[Stored items]
------------------------------------

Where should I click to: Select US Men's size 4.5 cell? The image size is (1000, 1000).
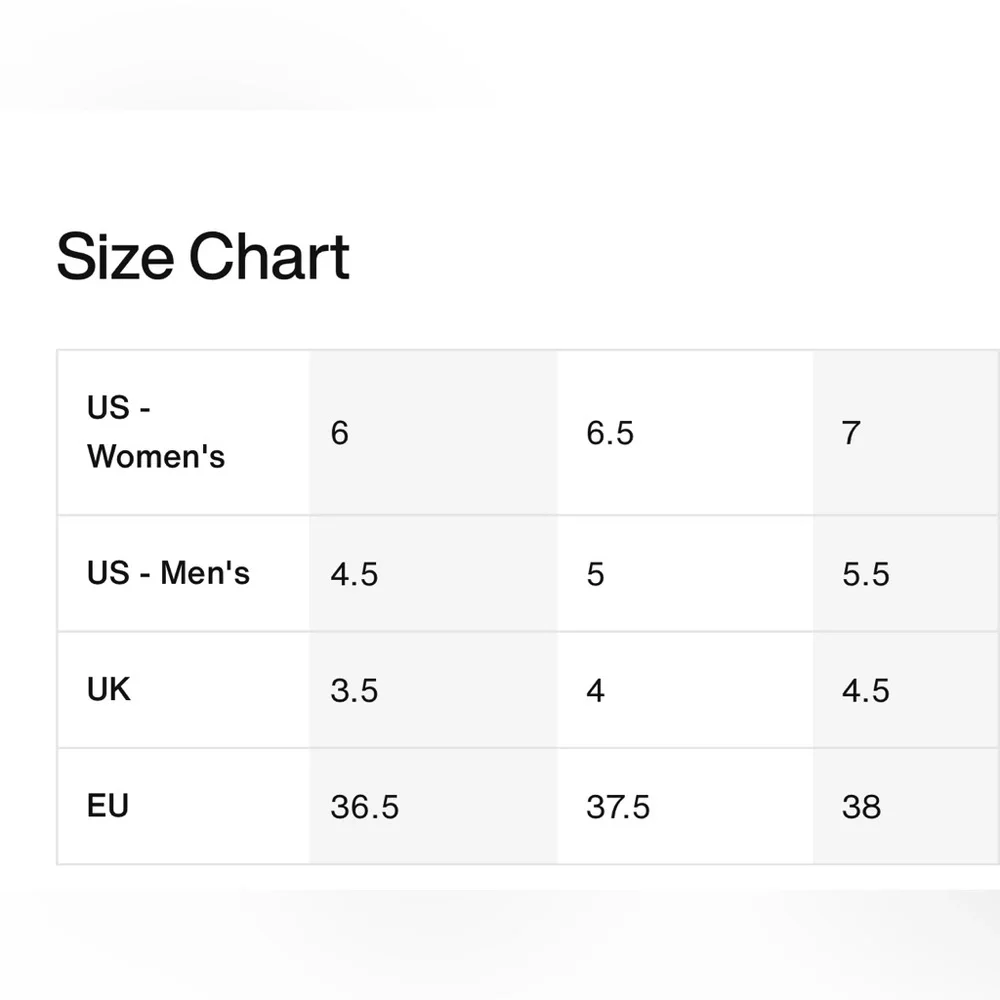click(x=354, y=574)
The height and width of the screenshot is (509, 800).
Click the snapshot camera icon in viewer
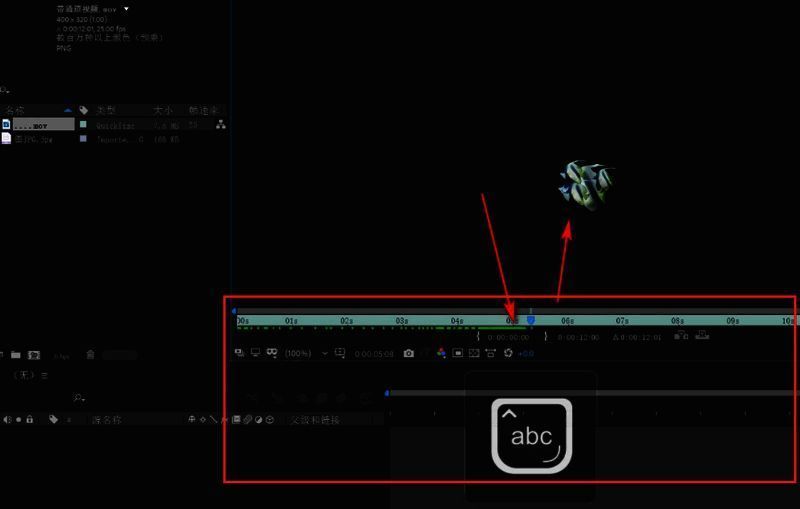pos(409,353)
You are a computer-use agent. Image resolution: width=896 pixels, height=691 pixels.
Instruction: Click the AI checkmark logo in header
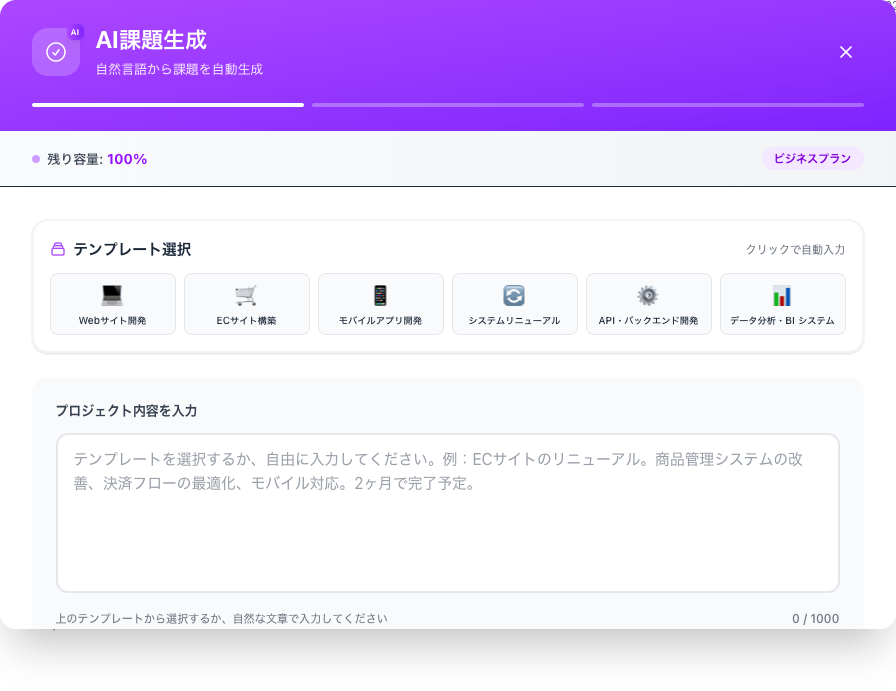coord(56,52)
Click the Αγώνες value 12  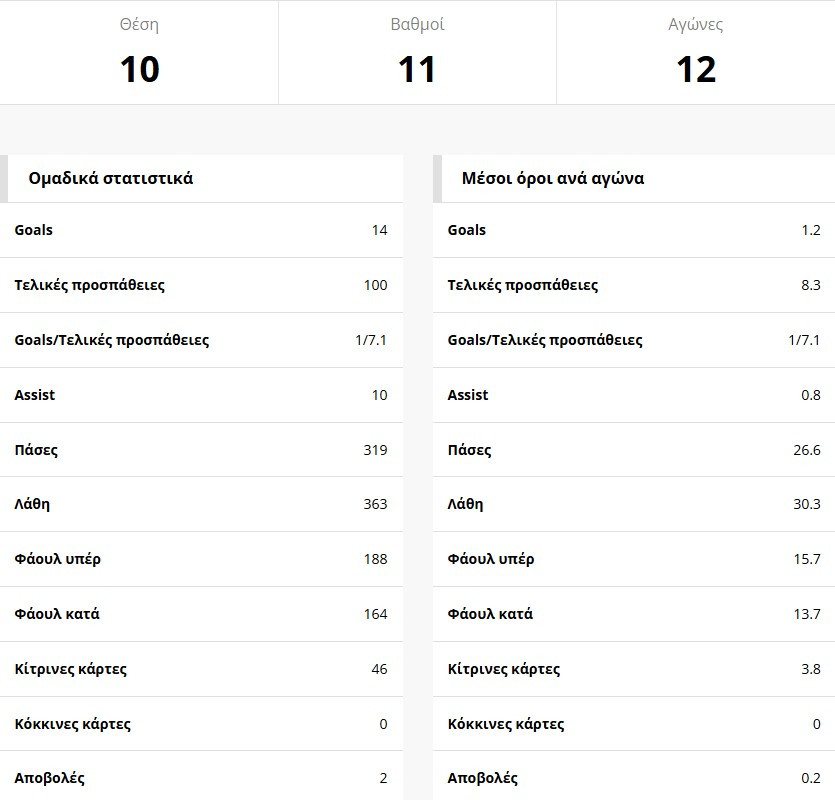(x=696, y=69)
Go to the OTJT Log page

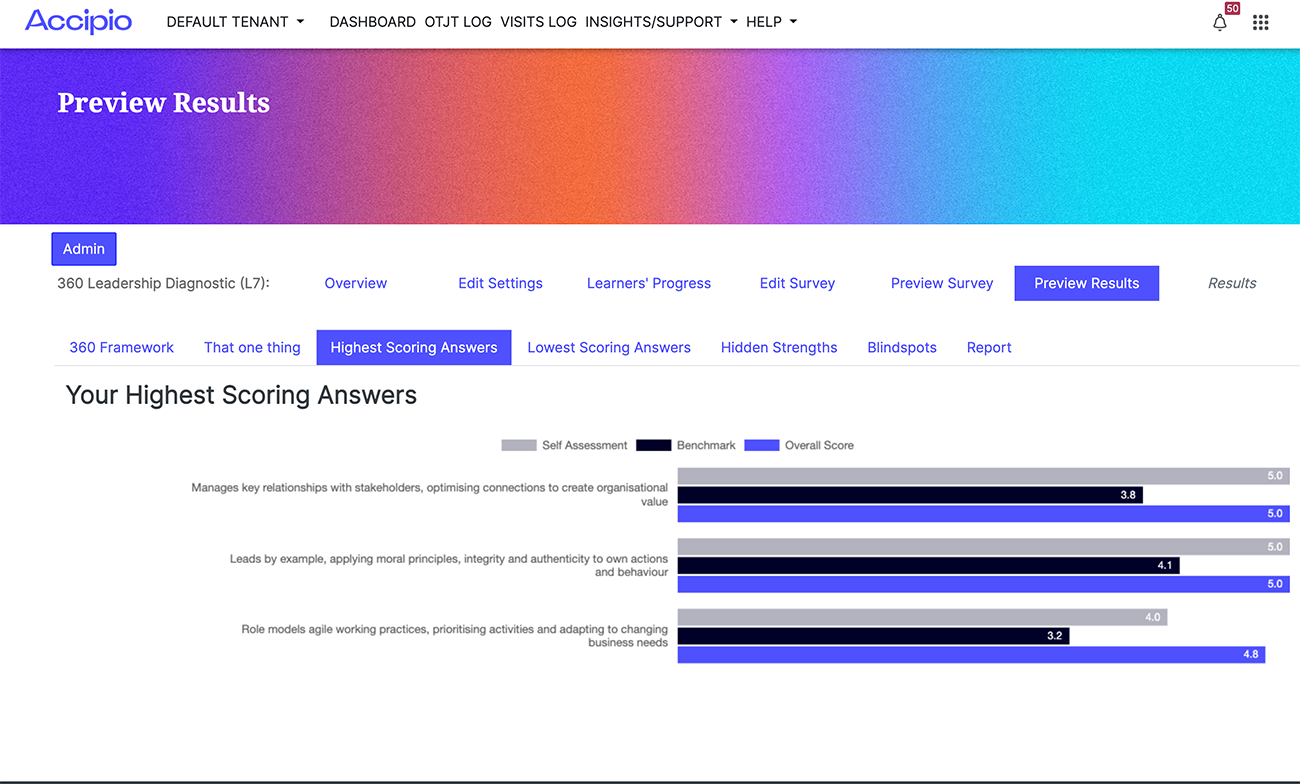point(458,22)
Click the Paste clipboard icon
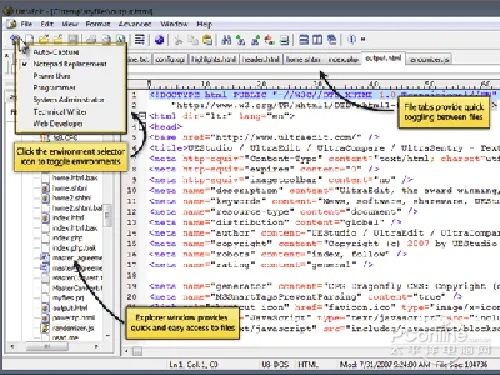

------------------------------------

**Task brief**
Check each line above for the string "height" and return those that contain it.

**Solution**
The height and width of the screenshot is (509, 800).
You are a computer-use agent. Image resolution: width=896 pixels, height=691 pixels.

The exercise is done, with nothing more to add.